2

This is a question for all those that are familiar with crafting Google BigData queries to extract data.

My request is fairly simple. I'm looking to extract a definitive list of smart contracts with unique bytecode.

The first query I sent through only gave me the # of contracts with unique bytecode (believe the # is about 25k or so).

Then I changed my query to the following:

SELECT
    DISTINCT `bigquery-public-data.ethereum_blockchain.contracts`.bytecode AS unique_bytecode,
  FROM
    `bigquery-public-data.ethereum_blockchain.contracts`

All this does is return the bytecode for all results that match the query...which is close to what I'm looking for but still no cigar. Instead, I'm looking for the accompanying smart contract addresses for the results that match the query (hope this makes sense how I've worded it).

In laymen's terms, I'm trying to craft a Google BigData query that returns the addresses of all smart contracts with unique bytecode (i.e., no smart contract address that's returned should have a bytecode that matches any other returned result from the query).

librehash
  • 33
  • 4
  • 1
    don't know bigquery, but in any other SQL database I would try a grouped query, something like SELECT MIN(address), bytecode FROM contracts GROUP BY bytecode – user253751 Dec 12 '22 at 11:36
  • @user253751 Thanks for that tip. Do I still need the DISTINCT before the bytecode modifier to stipulate that the results should be unique? If you happen to know a SQL query that will achieve this same goal, that works too bc Google BigData has a feature that allows you to convert SQL queries to BigData format. – librehash Dec 12 '22 at 17:11
  • I literally just told you an SQL query that would achieve the goal – user253751 Dec 14 '22 at 08:33
  • @user253751 you're right. I forgot to double back to this. Put in the SQL command & it gave me exactly what I was looking for. I sprinkled in the AS phrases for the sake of labeling the columns on output, but that was just for aesthetic / visual purposes. You nailed it man. Thanks! Wish I could give you best answer but it won't let me do it for comments. – librehash Dec 14 '22 at 09:12
  • 1
    now it's an answer – user253751 Dec 14 '22 at 09:44

1 Answers1

1

I don't know Bigquery's language but in SQL you can do this:

SELECT MIN(address), bytecode FROM contracts GROUP BY bytecode

This puts all contracts with the same bytecode into a group and from each group it selects the bytecode and the lowest address.

user253751
  • 244
  • 1
  • 6
  • Thanks! This solved it for me. Want to note for anyone that may come across this question in the future that the query above is valid as written as a BigData query.

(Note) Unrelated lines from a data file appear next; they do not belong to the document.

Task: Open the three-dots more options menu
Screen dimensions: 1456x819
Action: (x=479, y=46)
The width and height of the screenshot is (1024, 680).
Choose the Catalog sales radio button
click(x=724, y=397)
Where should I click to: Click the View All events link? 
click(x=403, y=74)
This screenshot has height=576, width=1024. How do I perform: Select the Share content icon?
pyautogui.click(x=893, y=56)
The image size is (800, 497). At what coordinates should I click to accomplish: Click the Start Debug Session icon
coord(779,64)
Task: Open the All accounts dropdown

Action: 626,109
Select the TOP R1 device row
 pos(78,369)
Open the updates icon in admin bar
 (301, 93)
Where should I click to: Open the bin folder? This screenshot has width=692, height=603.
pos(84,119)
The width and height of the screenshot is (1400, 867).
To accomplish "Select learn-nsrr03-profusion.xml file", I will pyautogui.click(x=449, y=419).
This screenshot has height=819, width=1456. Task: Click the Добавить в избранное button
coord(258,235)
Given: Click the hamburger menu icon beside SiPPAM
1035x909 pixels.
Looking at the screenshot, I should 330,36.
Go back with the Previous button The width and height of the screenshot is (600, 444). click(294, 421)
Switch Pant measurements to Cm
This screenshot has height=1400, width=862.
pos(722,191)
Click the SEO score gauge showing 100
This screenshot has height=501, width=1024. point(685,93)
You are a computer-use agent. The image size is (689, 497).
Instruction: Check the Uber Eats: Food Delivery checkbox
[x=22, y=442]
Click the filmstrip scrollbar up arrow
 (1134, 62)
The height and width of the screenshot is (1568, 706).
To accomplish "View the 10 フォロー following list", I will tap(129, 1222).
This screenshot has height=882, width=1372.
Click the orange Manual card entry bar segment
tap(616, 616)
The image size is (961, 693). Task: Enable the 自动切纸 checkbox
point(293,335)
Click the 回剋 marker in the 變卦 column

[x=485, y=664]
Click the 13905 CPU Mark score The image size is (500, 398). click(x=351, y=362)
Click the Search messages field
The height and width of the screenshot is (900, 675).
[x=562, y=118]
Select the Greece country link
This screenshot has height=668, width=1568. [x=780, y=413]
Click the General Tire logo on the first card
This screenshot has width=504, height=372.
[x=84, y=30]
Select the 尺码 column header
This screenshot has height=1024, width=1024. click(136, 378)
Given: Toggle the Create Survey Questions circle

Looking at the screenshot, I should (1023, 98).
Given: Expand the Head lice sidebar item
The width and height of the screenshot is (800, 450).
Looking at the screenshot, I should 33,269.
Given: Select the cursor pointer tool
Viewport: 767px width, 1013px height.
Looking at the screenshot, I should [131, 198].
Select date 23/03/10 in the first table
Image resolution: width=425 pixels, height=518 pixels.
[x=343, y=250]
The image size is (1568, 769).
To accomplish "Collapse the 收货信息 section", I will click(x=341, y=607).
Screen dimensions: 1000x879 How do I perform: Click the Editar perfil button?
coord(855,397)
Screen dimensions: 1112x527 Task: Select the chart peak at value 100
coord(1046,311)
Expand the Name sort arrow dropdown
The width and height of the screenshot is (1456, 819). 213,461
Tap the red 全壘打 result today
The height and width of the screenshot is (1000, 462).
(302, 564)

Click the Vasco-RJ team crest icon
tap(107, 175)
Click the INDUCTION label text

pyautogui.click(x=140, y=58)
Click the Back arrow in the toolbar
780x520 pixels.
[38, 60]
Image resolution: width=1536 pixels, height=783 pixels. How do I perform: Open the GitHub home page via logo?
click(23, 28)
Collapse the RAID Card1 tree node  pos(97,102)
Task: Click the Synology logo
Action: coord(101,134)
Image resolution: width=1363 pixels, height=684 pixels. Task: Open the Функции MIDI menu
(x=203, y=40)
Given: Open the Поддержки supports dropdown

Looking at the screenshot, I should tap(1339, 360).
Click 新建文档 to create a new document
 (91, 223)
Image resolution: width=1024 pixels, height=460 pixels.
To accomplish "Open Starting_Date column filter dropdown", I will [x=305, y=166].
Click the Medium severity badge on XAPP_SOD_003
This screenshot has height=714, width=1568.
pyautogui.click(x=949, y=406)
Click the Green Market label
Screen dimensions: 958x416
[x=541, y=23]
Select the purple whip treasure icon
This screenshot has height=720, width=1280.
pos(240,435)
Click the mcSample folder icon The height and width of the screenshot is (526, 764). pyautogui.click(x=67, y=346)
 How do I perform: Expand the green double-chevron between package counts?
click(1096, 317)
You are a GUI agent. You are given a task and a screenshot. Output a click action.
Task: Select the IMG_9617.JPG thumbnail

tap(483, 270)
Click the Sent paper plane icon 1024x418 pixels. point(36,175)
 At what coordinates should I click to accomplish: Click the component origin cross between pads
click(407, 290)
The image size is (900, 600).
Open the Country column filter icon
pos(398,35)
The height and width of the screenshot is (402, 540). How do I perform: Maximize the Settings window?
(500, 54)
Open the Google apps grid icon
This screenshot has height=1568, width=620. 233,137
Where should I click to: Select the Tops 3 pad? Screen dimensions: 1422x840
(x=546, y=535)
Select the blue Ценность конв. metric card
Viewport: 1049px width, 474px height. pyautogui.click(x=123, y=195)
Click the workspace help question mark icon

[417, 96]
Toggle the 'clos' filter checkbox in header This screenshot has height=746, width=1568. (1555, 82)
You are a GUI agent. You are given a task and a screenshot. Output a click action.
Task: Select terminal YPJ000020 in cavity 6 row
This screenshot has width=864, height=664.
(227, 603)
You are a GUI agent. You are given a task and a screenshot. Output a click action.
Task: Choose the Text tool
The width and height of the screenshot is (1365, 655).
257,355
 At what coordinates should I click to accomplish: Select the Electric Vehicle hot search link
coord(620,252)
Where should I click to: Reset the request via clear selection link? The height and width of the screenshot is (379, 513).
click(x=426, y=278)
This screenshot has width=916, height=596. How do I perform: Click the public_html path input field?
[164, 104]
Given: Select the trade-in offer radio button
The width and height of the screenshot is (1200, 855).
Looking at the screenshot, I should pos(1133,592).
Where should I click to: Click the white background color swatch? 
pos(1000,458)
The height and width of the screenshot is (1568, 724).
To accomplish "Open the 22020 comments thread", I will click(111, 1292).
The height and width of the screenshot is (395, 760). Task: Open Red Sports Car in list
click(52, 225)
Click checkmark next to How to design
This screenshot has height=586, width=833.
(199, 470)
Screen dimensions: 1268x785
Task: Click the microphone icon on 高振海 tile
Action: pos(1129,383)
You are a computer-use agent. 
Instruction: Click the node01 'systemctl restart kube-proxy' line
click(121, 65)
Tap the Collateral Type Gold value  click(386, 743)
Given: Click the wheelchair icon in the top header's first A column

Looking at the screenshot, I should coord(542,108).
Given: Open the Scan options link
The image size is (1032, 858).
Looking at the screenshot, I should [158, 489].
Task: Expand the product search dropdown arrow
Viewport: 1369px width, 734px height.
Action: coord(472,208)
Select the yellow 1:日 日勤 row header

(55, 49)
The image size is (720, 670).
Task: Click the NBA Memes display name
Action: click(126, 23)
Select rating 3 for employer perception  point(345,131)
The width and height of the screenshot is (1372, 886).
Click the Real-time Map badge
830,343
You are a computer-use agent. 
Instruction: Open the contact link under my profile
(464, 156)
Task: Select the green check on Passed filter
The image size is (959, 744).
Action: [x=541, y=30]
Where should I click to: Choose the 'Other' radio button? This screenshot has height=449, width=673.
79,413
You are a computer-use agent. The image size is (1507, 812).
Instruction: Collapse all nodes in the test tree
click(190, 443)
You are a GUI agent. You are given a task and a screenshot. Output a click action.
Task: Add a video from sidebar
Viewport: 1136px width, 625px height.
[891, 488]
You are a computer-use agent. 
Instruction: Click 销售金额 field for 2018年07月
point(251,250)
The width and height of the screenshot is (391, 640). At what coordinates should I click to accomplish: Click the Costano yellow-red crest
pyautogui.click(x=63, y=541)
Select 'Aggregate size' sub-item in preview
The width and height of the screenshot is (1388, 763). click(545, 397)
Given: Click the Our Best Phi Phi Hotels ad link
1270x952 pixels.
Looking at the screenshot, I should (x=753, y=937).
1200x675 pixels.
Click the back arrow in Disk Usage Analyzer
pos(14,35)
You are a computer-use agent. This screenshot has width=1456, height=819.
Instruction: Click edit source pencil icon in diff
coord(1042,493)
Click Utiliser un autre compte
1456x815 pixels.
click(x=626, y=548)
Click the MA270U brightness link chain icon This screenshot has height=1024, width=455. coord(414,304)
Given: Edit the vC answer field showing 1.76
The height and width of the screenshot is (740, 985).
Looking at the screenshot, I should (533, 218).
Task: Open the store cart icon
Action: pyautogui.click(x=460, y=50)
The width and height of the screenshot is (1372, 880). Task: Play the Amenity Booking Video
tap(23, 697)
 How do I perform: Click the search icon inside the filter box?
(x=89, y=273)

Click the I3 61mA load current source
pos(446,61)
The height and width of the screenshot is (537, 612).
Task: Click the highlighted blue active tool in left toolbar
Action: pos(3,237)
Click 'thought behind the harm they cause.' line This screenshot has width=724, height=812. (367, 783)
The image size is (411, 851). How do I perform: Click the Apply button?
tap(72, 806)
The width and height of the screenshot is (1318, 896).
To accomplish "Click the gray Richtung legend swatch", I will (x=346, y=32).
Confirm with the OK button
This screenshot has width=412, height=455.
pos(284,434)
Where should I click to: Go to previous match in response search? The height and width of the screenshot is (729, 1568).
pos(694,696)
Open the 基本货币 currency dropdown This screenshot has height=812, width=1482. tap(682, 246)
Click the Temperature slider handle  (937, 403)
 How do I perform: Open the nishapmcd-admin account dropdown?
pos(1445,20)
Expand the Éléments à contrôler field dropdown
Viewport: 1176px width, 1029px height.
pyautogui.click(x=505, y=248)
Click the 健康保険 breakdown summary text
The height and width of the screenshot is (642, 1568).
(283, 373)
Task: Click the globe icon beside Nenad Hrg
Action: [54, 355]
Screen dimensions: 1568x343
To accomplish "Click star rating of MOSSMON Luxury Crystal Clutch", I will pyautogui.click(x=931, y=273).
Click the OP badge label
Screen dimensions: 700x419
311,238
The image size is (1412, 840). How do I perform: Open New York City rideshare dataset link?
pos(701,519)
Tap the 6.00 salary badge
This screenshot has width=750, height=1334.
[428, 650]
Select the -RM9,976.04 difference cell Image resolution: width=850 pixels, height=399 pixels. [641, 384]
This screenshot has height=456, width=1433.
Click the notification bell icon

    Additionally, I made some minor additions to the code for the sake of having it label columns for the output as well as specifying the data source: SELECT MIN(address) AS address, , bigquery-public-data.ethereum_blockchain.contracts.bytecode AS bytecode FROM bigquery-public-data.ethereum_blockchain.contracts GROUP BY bytecode

    – librehash Dec 14 '22 at 16:01